:: TASK REQUIREMENTS ::
From the data below, set down exactly the lines between the one holding "Open the hamburger" and the one holding "Given: Reset the Ability Max value", inclusive, and no others.

:: DATASET EXCERPTS ::
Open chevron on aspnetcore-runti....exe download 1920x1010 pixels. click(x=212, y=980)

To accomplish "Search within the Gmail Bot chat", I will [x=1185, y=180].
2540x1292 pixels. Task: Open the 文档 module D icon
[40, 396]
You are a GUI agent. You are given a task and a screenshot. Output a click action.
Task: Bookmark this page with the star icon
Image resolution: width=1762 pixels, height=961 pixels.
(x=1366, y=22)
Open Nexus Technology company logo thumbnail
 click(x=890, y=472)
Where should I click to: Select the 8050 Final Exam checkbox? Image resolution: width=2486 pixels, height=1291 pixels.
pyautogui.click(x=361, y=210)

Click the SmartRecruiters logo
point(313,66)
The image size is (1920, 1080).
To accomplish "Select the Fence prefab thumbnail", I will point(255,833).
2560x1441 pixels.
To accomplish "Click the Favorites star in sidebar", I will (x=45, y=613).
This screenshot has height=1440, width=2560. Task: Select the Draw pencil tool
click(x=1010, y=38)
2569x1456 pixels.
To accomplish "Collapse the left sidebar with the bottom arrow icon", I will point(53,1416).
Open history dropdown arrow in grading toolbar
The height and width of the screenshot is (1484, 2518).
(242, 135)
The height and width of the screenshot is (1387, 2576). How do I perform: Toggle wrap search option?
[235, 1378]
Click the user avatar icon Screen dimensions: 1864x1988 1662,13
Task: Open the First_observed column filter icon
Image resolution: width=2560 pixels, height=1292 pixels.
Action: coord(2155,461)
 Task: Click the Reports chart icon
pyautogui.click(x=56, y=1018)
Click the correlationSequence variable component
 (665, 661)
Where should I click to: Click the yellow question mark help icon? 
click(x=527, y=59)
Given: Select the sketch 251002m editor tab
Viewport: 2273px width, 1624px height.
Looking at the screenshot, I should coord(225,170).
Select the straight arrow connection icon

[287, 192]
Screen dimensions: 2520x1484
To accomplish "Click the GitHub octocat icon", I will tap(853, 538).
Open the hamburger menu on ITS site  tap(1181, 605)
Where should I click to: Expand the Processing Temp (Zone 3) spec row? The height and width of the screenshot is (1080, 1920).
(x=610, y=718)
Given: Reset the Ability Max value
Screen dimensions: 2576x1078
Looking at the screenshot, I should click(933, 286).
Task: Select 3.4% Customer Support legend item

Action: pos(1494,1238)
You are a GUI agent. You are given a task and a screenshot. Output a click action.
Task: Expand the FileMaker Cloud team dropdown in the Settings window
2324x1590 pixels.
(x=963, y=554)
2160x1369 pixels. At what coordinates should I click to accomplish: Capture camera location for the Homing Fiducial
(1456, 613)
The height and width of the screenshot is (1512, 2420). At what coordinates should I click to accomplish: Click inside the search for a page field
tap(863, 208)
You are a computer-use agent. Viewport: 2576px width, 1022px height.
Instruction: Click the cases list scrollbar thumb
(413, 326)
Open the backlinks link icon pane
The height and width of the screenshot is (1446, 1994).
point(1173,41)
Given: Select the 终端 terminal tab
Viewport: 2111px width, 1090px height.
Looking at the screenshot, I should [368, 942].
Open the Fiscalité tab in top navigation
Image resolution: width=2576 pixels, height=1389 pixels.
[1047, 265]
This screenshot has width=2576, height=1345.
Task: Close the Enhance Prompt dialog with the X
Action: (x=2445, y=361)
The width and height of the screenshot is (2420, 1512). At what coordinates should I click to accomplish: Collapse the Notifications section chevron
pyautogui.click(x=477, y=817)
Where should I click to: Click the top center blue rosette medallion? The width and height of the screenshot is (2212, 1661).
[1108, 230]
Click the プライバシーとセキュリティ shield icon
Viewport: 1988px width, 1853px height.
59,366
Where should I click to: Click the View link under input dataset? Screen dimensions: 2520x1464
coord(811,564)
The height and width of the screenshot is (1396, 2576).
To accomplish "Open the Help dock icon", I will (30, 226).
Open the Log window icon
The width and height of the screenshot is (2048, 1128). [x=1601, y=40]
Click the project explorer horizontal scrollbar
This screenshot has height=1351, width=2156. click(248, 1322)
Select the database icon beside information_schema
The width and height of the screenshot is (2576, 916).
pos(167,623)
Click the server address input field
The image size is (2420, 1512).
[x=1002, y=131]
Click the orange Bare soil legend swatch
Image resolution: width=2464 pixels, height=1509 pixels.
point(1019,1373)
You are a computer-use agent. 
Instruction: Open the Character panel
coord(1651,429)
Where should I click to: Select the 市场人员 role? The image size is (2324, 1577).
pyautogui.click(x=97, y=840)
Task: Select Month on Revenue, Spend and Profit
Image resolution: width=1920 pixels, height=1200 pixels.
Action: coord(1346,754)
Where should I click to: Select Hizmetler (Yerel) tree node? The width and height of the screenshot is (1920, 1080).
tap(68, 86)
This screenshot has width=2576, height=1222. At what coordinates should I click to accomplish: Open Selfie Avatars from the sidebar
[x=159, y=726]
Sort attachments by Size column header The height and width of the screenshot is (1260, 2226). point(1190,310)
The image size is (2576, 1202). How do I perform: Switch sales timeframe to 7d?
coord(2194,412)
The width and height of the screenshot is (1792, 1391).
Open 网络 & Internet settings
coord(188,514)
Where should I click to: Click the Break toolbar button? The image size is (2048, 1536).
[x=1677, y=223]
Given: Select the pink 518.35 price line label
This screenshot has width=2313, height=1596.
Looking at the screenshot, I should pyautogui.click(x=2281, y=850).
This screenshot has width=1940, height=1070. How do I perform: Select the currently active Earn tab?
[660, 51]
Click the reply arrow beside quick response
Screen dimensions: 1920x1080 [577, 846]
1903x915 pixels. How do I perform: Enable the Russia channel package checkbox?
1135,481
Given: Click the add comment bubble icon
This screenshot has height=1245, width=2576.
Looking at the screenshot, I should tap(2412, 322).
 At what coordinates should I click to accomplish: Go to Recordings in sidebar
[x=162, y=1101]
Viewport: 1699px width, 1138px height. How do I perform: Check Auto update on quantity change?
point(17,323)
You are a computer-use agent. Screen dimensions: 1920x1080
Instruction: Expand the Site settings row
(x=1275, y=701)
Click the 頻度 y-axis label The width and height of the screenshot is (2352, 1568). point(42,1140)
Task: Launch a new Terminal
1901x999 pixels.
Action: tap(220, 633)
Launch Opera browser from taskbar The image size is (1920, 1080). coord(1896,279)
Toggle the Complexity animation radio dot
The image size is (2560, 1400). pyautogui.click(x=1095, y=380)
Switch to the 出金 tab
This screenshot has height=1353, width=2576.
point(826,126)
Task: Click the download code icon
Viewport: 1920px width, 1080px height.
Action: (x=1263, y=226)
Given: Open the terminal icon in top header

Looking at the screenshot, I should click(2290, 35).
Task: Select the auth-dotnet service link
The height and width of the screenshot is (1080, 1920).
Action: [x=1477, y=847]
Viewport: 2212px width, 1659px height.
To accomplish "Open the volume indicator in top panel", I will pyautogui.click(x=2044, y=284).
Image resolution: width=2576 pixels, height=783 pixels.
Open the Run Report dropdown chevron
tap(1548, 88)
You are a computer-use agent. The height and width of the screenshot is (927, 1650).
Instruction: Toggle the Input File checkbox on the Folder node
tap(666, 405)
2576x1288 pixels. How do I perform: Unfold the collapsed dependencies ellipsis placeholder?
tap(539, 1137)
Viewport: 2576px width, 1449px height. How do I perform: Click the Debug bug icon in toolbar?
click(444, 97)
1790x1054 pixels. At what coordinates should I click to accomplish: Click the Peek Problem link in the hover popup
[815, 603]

:: EXPECTED ANSWER ::
Open the hamburger menu on ITS site  tap(1181, 605)
Where should I click to: Expand the Processing Temp (Zone 3) spec row? The height and width of the screenshot is (1080, 1920).
(x=610, y=718)
Given: Reset the Ability Max value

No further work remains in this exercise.